In a series of letters between representatives for the two, Mr Deenihan’s officials outlined the ambassadorial role for the American star after he visited Ireland in April last year when he received a certificate of Irish heritage to mark his Irish roots. The role would be pro-bono and involve Mr Cruise working with the Irish Film Board at key events during the year, including the Cannes Festival, Toronto, and Sundance.

In one letter to the Oscar nominee, the Department of Arts, Heritage and Gaeltacht, asked: “We would like also to arrange a number of publicity opportunities with Tom over the course of the year. That would entail a number of photo opportunities and perhaps his endorsement of both upcoming Irish movies and television productions. Tom would have the title Film Ambassador of Ireland and we would provide an executive support service in conjunction with his people. This is a hugely important industry for us and we have ambitions to double the employment and output of the sector over the next number of years.”

Officials asked Mr Cruise to participate in IFB board meetings, suggesting that if he could not attend in person a Skype call could be arranged.

Film production in Ireland is not only important for jobs.

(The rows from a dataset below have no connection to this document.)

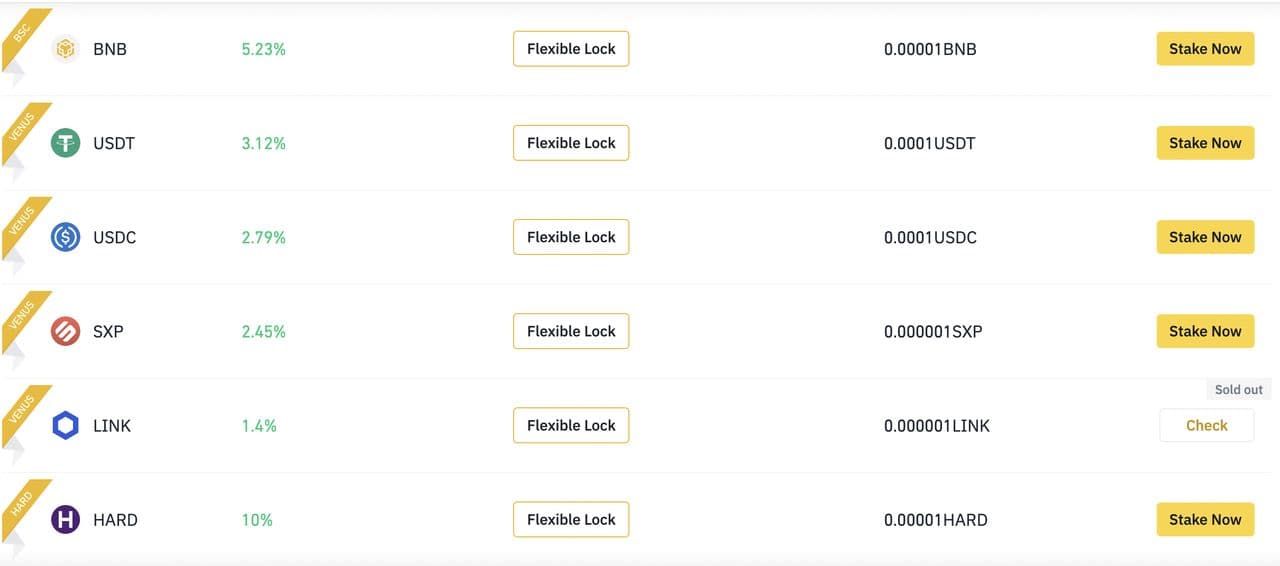Click the SXP coin icon

tap(65, 331)
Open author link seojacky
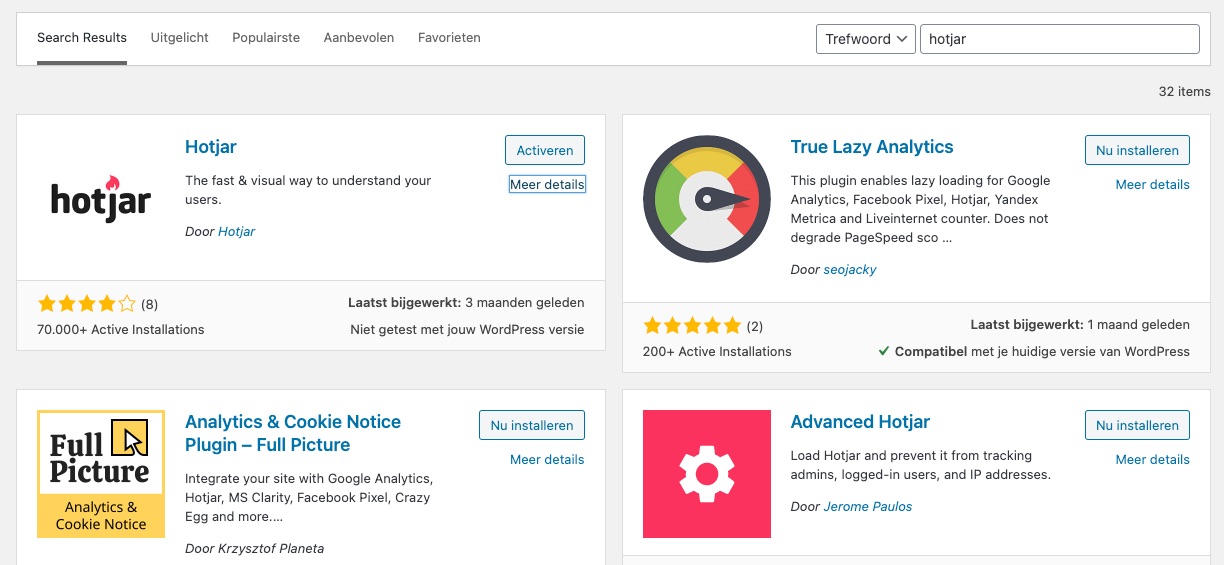 [849, 269]
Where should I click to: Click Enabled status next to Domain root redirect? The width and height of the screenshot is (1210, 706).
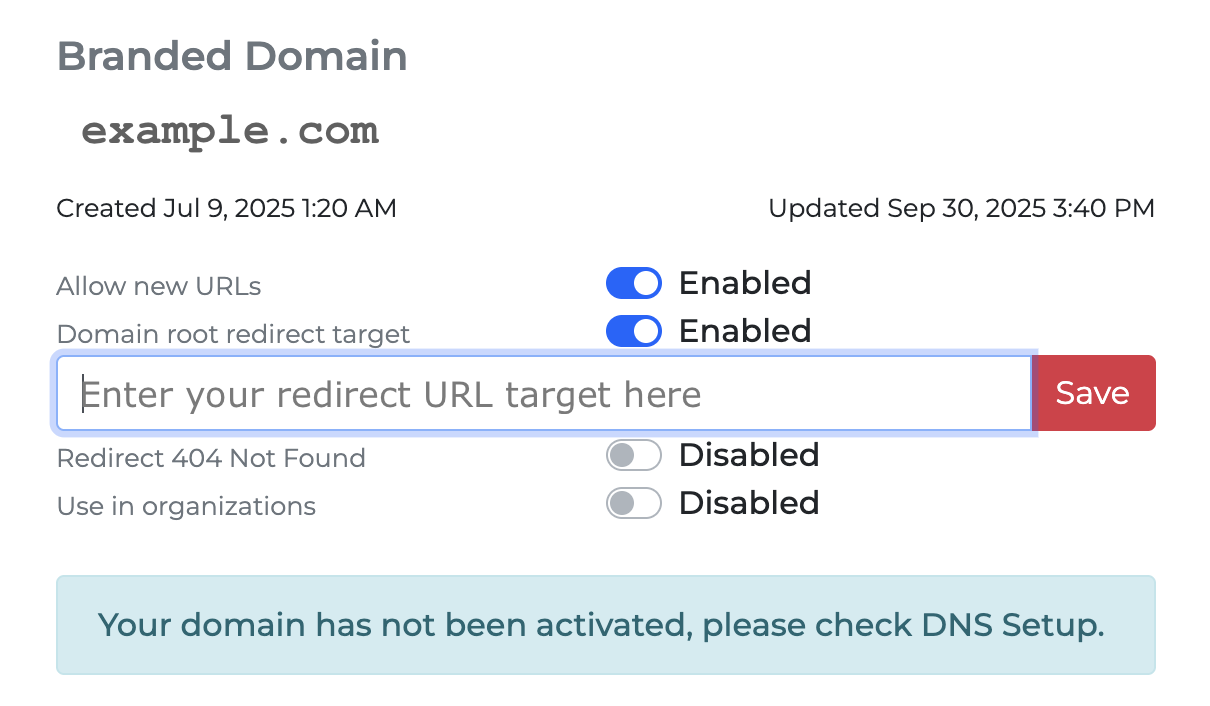click(745, 331)
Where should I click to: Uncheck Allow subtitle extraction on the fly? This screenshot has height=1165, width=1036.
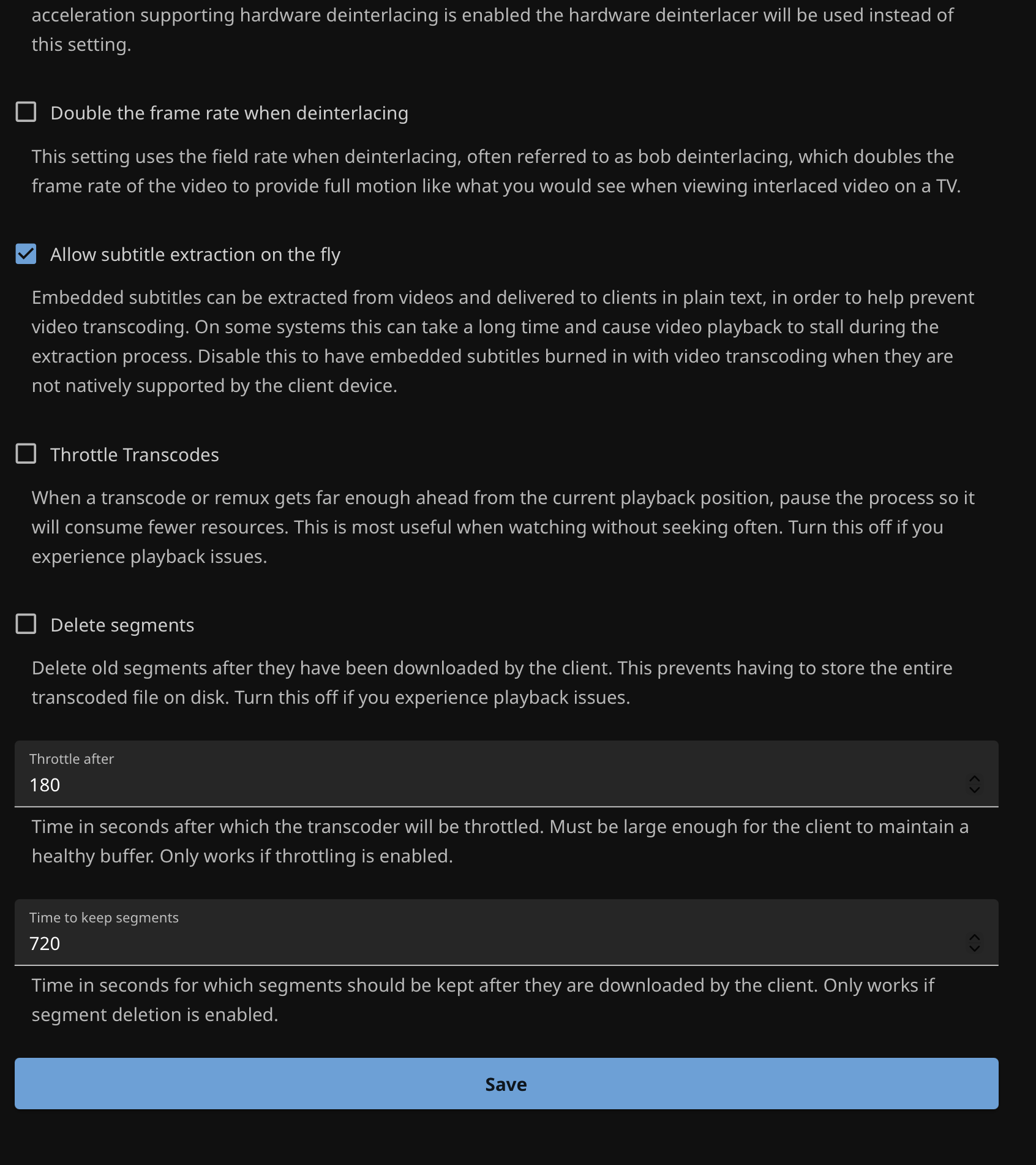[26, 254]
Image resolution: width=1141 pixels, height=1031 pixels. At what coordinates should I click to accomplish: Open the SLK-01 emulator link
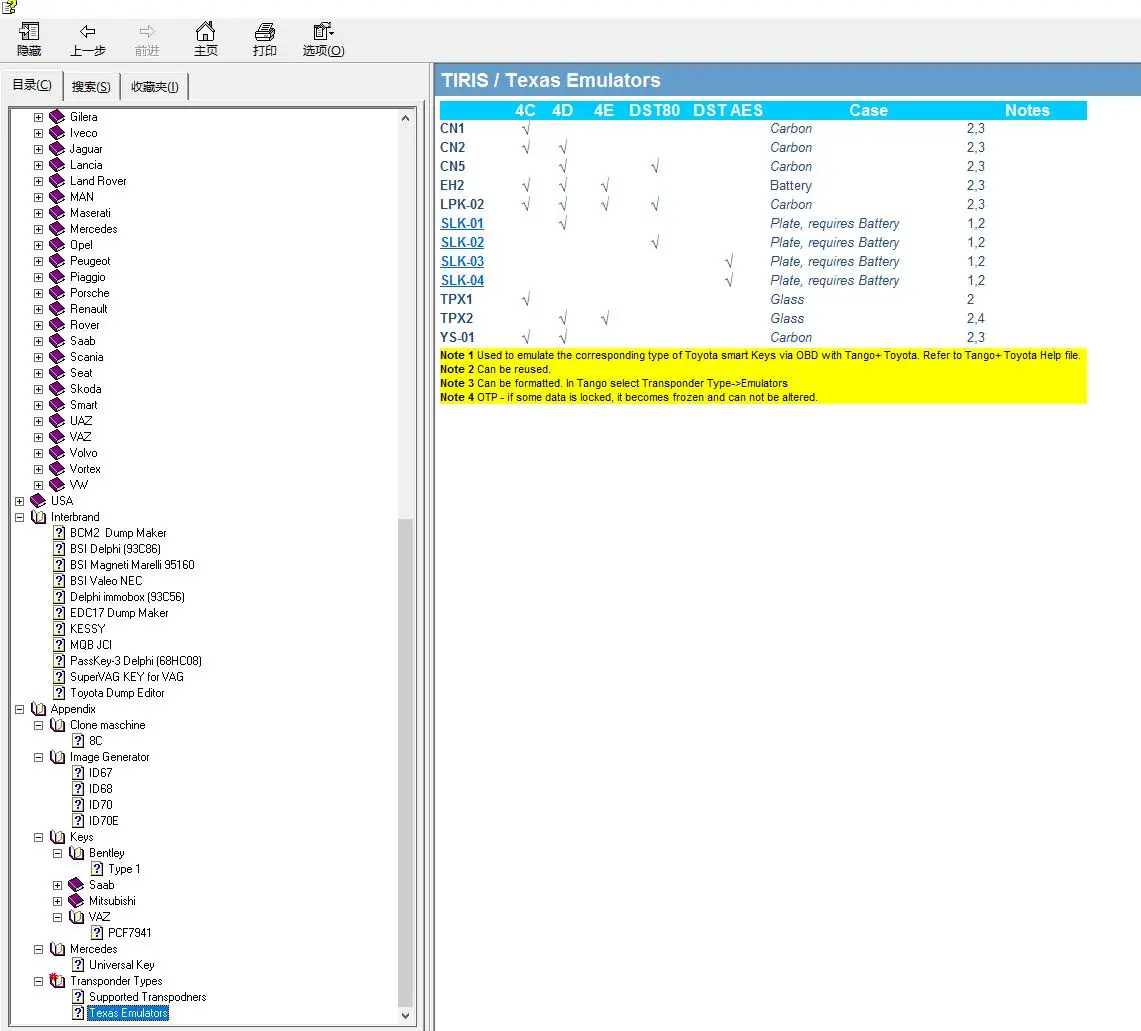(462, 224)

Some 20% of tourists come here because they have seen Ireland on film, according to Mr Deenihan.

In an interview with the Irish Examiner, the Kerry North-West Limerick TD said: “It [the sector] is very much a priority for Government because film is so important as an employment creator, but also as an advertisement for Ireland.

“We’ve had correspondence with Tom Cruise and his agent. We’ve asked him if he can help Ireland in anyway. We’ve also got the Cruise clause in.”

The ‘Cruise clause’ allows producers get tax relief if they bring stars to Ireland. It was introduced in the budget after suggestions from the actor as well as Oscar-winning director Steven Spielberg.

“He [Tom] wants to promote Irish film as much as possible. He could promote it by encouraging producers to come here and look at Ireland at a location,” said Mr Deenihan.

Some €168m last year was put into the economy from activity in film, television and animation productions.

An extension of the section 481 tax relief scheme until 2020 is also expected to help attract top film producers here.